蓮と美穂のやり取りを遠くから見守っていたリリスは、少しだけ眉をひそめてから、ふとスミレに話しかける。
「美穂ちゃん、蓮のこと気になってるよね?」
スミレはその言葉にすぐには反応せず、少しだけ間を空けた。
顔に浮かべていた無関心そうな表情は、まるで何もなかったかのように淡々としている。
「あら? そうなの?」
スミレは特に驚くでもなく、むしろ淡白な様子で返した。
「確かに、蓮はいい子だもの。美穂ちゃんが好きになるのも分かるわ」
その声の中には、軽い興味さえも感じられない。
リリスは、スミレの様子をじっと観察しながら、少し考えた後、にっこりと微笑んだ。
「シェリーは、誰か気になる人いないの?」
その問いかけに、スミレはまたしばらく黙った。
考え込んでいるようにも見えるが、リリスの顔にはどこか楽しげな色が浮かんでいた。
スミレは少しだけ視線を下げ、無理に思考を整理するように言葉を紡ぐ。
「……そんなの、考えたことないわ」
けれど、その言葉の裏にはわずかな揺らぎがあった。
一瞬だけ、スミレの瞳が揺れたような気がする。それは、ほんの一瞬だったが、リリスはその変化に敏感に気づいた。
「ほんとに?」
リリスは軽く笑いながら、少しだけからかうような調子で続ける。
「シェリーも、意外と恋愛に鈍感ってわけじゃないんだね」
その言葉に、スミレは一瞬だけ顔を赤らめそうになり、そしてすぐにツンとそっぽを向いた。
その仕草には、どこか照れ隠しが見え隠れしている。
「うるさいわね。そんなこと、気にしてないわよ」
スミレの声はいつも通り冷たいが、内心では少しだけ動揺している様子がうかがえる。
リリスはその反応を見て、楽しげに鼻を鳴らす。
「ふふ、まぁ、気にしなくてもいいけどさ。スミレも、もうちょっと考えた方がいいかもよ?」
スミレはさらに顔をそむけ、リリスに背を向けるようにして、どこかへ歩き出す。
「そうね、考えないわけじゃないけど。

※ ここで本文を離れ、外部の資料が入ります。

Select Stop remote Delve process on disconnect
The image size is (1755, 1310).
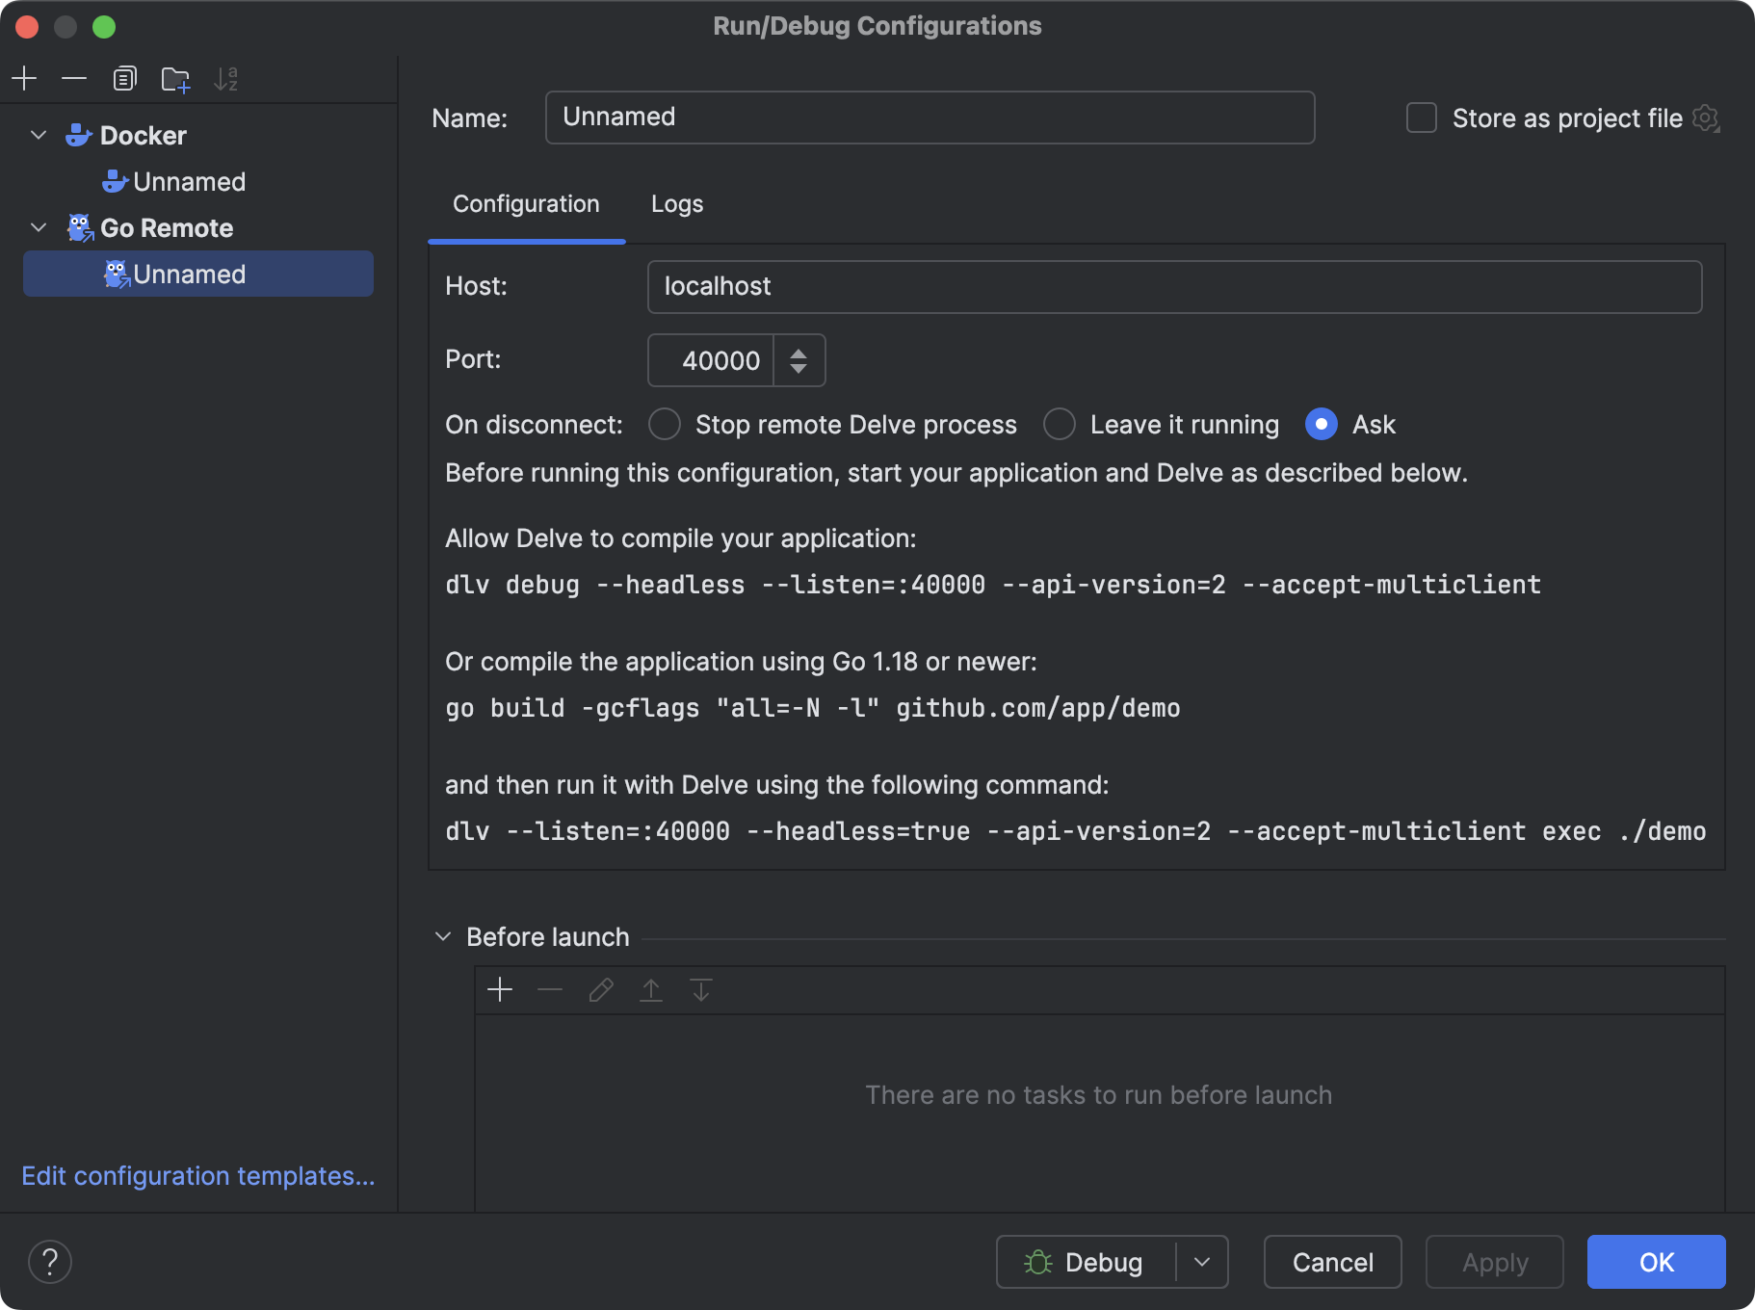[664, 424]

……これ以上、話さないで」
その言葉には少しだけ意味深な響きがあった。
リリスは、それをあえて追わずに、スミレの背中を見送った。
中庭にはしばしの静寂が落ち、吹き抜ける風が花壇の花を揺らす。
やがて、誰の足音でもない気配が遠ざかるようにして、その場に残された空気もゆっくりと動き始めた。